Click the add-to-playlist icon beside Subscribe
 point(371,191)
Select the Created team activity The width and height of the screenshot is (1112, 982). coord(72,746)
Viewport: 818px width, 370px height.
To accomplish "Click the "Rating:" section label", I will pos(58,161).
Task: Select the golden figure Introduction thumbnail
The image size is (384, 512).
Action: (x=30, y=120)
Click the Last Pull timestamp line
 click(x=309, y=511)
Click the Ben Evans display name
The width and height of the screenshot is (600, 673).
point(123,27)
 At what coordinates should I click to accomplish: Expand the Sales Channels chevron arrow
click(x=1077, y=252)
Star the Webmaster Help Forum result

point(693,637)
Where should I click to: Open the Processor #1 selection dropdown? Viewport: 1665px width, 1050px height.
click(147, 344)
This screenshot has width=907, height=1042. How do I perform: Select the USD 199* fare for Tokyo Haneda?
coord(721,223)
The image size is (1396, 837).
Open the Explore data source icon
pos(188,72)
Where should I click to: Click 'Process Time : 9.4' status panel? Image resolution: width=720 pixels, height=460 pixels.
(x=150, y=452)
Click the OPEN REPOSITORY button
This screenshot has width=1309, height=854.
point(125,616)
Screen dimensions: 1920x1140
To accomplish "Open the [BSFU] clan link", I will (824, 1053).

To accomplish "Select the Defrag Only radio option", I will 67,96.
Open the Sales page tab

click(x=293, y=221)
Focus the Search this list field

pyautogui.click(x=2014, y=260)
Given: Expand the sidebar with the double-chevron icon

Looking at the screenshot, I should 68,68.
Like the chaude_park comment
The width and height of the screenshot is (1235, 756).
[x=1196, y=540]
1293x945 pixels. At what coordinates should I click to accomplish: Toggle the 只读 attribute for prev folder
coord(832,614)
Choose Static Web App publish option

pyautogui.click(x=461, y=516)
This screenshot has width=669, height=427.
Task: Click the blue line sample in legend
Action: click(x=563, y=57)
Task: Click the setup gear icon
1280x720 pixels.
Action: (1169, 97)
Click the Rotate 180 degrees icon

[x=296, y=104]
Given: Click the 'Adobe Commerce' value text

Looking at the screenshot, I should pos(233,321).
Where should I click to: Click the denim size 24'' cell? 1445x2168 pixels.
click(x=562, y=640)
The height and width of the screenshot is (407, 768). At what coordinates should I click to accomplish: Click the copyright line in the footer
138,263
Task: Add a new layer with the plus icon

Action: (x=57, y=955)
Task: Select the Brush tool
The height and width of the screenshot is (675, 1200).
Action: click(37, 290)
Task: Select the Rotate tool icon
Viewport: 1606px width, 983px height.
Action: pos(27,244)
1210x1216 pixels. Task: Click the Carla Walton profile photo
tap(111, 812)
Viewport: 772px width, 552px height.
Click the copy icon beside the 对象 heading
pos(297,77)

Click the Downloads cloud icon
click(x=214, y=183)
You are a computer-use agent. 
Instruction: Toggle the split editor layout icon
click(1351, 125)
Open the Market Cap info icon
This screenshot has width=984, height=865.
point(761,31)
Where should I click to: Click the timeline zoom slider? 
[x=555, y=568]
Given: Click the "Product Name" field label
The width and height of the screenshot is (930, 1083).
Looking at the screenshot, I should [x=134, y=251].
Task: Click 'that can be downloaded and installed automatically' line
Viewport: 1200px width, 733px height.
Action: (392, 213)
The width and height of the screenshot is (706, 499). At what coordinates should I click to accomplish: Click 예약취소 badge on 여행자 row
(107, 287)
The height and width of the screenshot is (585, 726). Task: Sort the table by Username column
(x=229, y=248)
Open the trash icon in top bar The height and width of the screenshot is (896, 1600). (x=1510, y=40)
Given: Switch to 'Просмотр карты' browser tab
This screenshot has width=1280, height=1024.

——————————

**TASK TO COMPLETE:**
Write out the records once more, precisely as they stand.

**SOLUTION:**
Click the add-to-playlist icon beside Subscribe
 point(371,191)
Select the Created team activity The width and height of the screenshot is (1112, 982). coord(72,746)
Viewport: 818px width, 370px height.
To accomplish "Click the "Rating:" section label", I will pos(58,161).
Task: Select the golden figure Introduction thumbnail
The image size is (384, 512).
Action: (x=30, y=120)
Click the Last Pull timestamp line
 click(x=309, y=511)
Click the Ben Evans display name
The width and height of the screenshot is (600, 673).
point(123,27)
 At what coordinates should I click to accomplish: Expand the Sales Channels chevron arrow
click(x=1077, y=252)
Star the Webmaster Help Forum result

point(693,637)
Where should I click to: Open the Processor #1 selection dropdown? Viewport: 1665px width, 1050px height.
click(147, 344)
This screenshot has width=907, height=1042. How do I perform: Select the USD 199* fare for Tokyo Haneda?
coord(721,223)
The image size is (1396, 837).
Open the Explore data source icon
pos(188,72)
Where should I click to: Click 'Process Time : 9.4' status panel? Image resolution: width=720 pixels, height=460 pixels.
(x=150, y=452)
Click the OPEN REPOSITORY button
This screenshot has width=1309, height=854.
point(125,616)
Screen dimensions: 1920x1140
To accomplish "Open the [BSFU] clan link", I will (824, 1053).

To accomplish "Select the Defrag Only radio option", I will 67,96.
Open the Sales page tab

click(x=293, y=221)
Focus the Search this list field

pyautogui.click(x=2014, y=260)
Given: Expand the sidebar with the double-chevron icon

Looking at the screenshot, I should 68,68.
Like the chaude_park comment
The width and height of the screenshot is (1235, 756).
[x=1196, y=540]
1293x945 pixels. At what coordinates should I click to accomplish: Toggle the 只读 attribute for prev folder
coord(832,614)
Choose Static Web App publish option

pyautogui.click(x=461, y=516)
This screenshot has width=669, height=427.
Task: Click the blue line sample in legend
Action: click(x=563, y=57)
Task: Click the setup gear icon
1280x720 pixels.
Action: (1169, 97)
Click the Rotate 180 degrees icon

[x=296, y=104]
Given: Click the 'Adobe Commerce' value text

Looking at the screenshot, I should pos(233,321).
Where should I click to: Click the denim size 24'' cell? 1445x2168 pixels.
click(x=562, y=640)
The height and width of the screenshot is (407, 768). At what coordinates should I click to accomplish: Click the copyright line in the footer
138,263
Task: Add a new layer with the plus icon

Action: (x=57, y=955)
Task: Select the Brush tool
The height and width of the screenshot is (675, 1200).
Action: click(37, 290)
Task: Select the Rotate tool icon
Viewport: 1606px width, 983px height.
Action: pos(27,244)
1210x1216 pixels. Task: Click the Carla Walton profile photo
tap(111, 812)
Viewport: 772px width, 552px height.
Click the copy icon beside the 对象 heading
pos(297,77)

Click the Downloads cloud icon
click(x=214, y=183)
You are a computer-use agent. 
Instruction: Toggle the split editor layout icon
click(1351, 125)
Open the Market Cap info icon
This screenshot has width=984, height=865.
point(761,31)
Where should I click to: Click the timeline zoom slider? 
[x=555, y=568]
Given: Click the "Product Name" field label
The width and height of the screenshot is (930, 1083).
Looking at the screenshot, I should [x=134, y=251].
Task: Click 'that can be downloaded and installed automatically' line
Viewport: 1200px width, 733px height.
Action: (392, 213)
The width and height of the screenshot is (706, 499). At what coordinates should I click to accomplish: Click 예약취소 badge on 여행자 row
(107, 287)
The height and width of the screenshot is (585, 726). Task: Sort the table by Username column
(x=229, y=248)
Open the trash icon in top bar The height and width of the screenshot is (896, 1600). (x=1510, y=40)
Given: Switch to 'Просмотр карты' browser tab
This screenshot has width=1280, height=1024.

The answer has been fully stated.